§ PROBLEM STATEMENT
Report the count of lines holding "page" in the records, with no other words.

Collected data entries
::::
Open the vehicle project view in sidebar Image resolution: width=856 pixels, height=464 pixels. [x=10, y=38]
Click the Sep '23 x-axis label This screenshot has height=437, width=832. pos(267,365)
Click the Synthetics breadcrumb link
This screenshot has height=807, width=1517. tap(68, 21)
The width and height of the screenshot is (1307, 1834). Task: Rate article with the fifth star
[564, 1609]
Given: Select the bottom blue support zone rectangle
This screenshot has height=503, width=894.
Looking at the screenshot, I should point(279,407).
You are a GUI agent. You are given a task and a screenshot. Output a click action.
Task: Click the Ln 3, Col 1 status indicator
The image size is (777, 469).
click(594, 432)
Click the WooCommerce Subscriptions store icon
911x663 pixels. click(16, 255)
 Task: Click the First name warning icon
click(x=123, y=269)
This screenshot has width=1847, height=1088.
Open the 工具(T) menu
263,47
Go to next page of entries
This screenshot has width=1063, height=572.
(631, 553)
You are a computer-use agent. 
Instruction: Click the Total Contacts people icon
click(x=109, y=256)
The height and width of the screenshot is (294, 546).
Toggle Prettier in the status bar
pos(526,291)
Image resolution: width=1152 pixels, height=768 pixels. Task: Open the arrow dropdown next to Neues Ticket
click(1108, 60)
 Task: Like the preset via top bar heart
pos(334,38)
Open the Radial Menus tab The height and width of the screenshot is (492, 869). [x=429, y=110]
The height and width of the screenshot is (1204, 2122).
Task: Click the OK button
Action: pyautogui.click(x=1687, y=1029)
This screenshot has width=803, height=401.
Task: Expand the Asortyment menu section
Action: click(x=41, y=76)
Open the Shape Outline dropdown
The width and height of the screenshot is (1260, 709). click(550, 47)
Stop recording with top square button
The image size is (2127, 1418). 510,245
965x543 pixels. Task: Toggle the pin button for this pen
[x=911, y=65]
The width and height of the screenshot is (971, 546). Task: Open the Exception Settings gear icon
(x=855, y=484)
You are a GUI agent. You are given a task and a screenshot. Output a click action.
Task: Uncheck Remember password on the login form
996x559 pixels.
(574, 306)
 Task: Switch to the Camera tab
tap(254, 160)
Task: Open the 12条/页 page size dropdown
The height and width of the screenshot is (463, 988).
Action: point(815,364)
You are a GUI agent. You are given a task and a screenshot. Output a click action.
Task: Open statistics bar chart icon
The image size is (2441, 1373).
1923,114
::::
§ REPLY TO THE TASK
2